It doesn't accept the drag-and-drop of it's own project files telling the user politely to use the Open menu instead.
The code wizards are all other the place and often misleading, swapping the opened document windows forcing to search for the resource view again and again.
The help system got screwed even more this time (E.g. why would I want my MSDN favorites mixed up with other internet ones?).
The thing "upgrades" the VS.NET 2002 files into new format making it really hard to upgrade IDE smoothly.
The integration with Source Safe has quite a few issues on it's own, sometimes leading to hanging situation when it wrongly thinks there is a modal dialog displayed.
It crashes every now and then for no apparent reason.
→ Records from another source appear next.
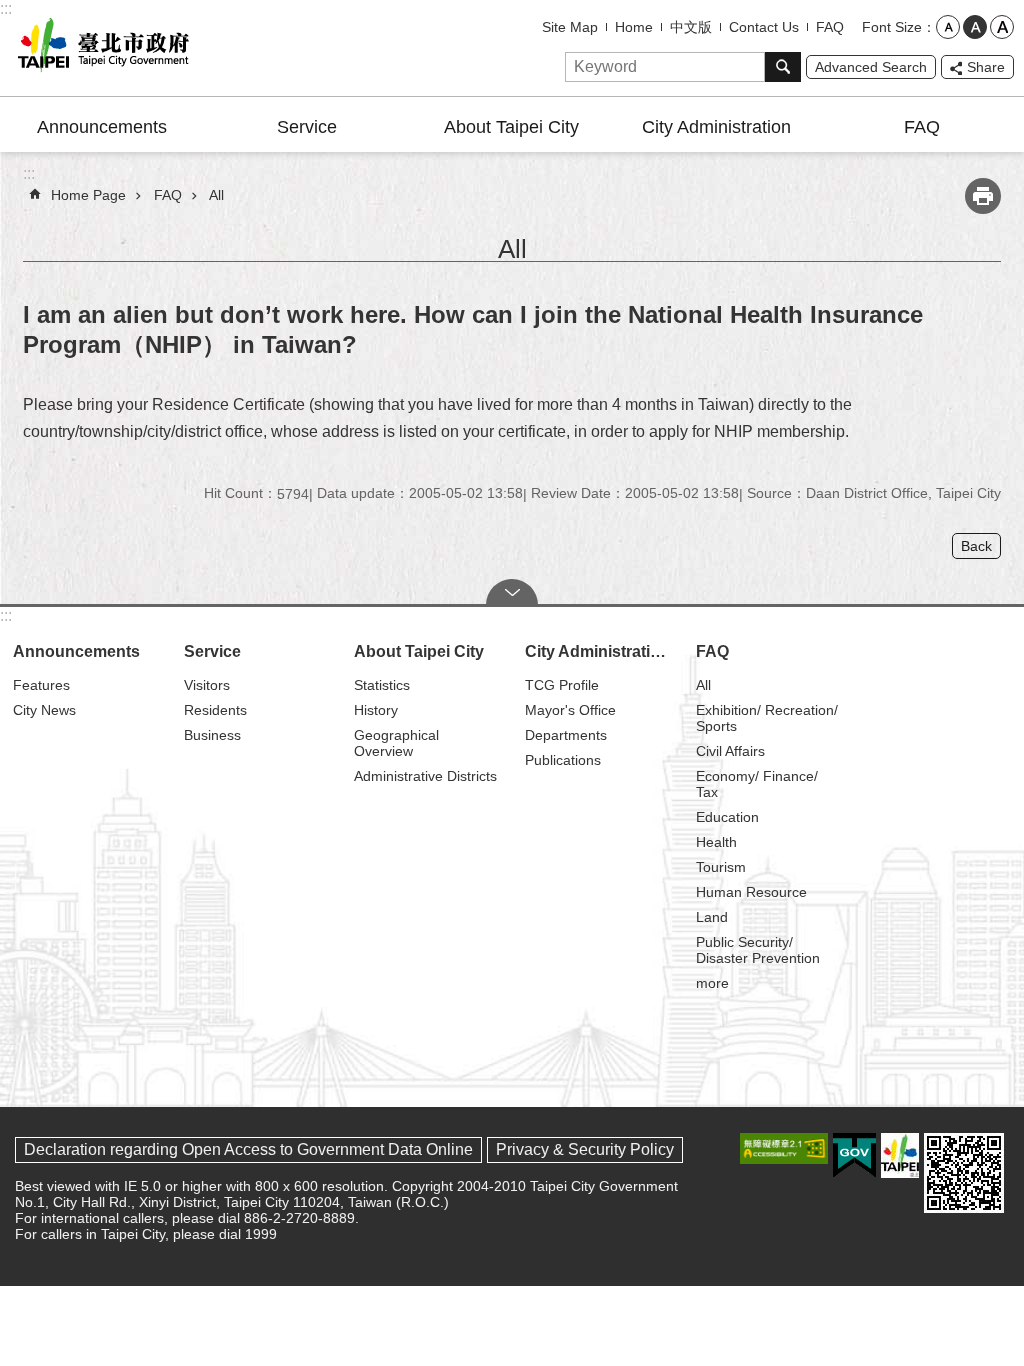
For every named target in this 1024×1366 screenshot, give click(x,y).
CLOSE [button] (512, 592)
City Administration (716, 127)
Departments (566, 735)
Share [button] (986, 67)
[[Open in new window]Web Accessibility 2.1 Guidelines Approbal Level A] (784, 1148)
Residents (215, 710)
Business (212, 735)
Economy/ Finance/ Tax (757, 784)
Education (727, 817)
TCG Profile (562, 685)
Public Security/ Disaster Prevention (758, 950)
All (216, 195)
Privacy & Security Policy (585, 1149)
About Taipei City (511, 127)
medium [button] (975, 27)
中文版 (691, 27)
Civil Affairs (730, 751)
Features (41, 685)
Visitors (207, 685)
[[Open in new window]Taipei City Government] (900, 1155)
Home (634, 27)
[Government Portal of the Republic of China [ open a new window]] (854, 1156)
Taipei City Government (100, 48)
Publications (563, 760)
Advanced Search (871, 67)
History (376, 710)
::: (6, 8)
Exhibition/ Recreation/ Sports (767, 718)
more (712, 983)
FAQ (830, 27)
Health (716, 842)
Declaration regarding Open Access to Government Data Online (248, 1149)
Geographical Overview (396, 743)
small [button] (948, 27)
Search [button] (783, 67)
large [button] (1002, 27)
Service (307, 127)
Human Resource (751, 892)
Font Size (892, 27)
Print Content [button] (983, 196)
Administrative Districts (425, 776)
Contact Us (764, 27)
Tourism (721, 867)
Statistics (382, 685)
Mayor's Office (570, 710)
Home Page (88, 195)
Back (976, 546)
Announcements (102, 127)
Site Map (570, 27)
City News (44, 710)
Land (712, 917)
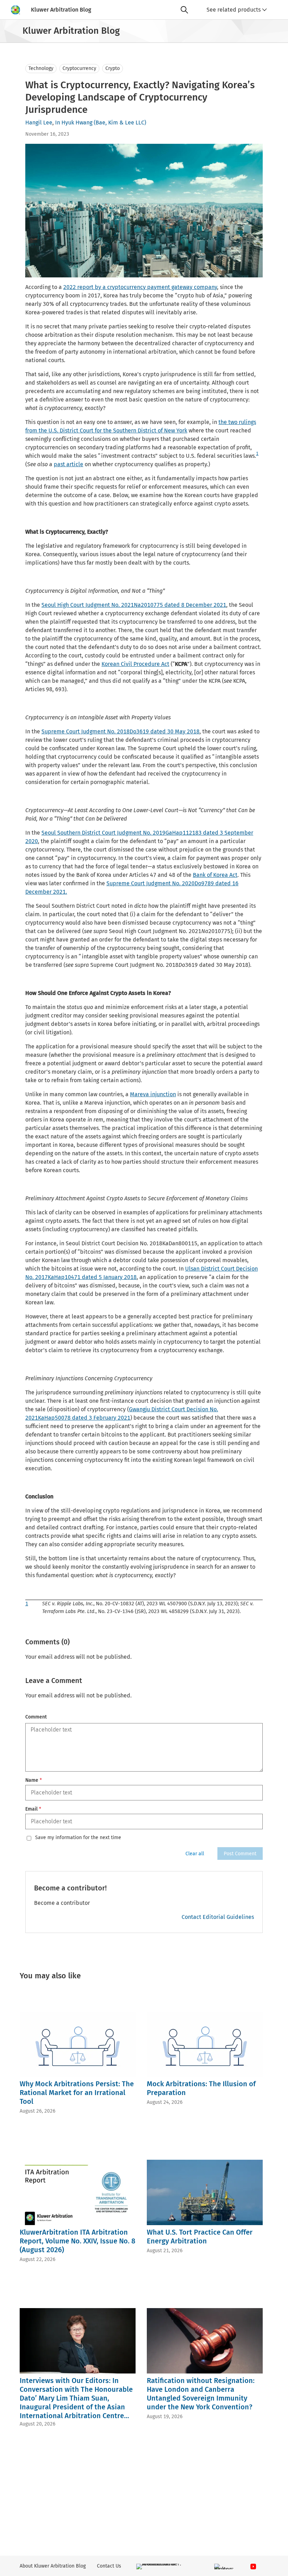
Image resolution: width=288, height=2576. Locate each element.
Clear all (194, 1854)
One of the most annoying "features" is the micro-management of the code. The adding of the include statemnt with the ".\" preceding the include file name really ticks me off. The second-guessing of the HTML files content is actually dangerous as it can destroy a lot of the file if you're not paying attention. On some occasions the in-memory file image will go out of synch with the disk version generating bogus compilation errors. Only after a while one can see that IDE has inserted a duplicate of the code from another place in the same file...
And why can't I define my own output window backgound color?
On the good side I can only mention the line numbers and outlining display.
Probably the only thing that makes the work with VS.NET 2003 IDE possible at all is the Visual Assist installed. Without that VS.NET usability for developing code is close to the one of Notepad.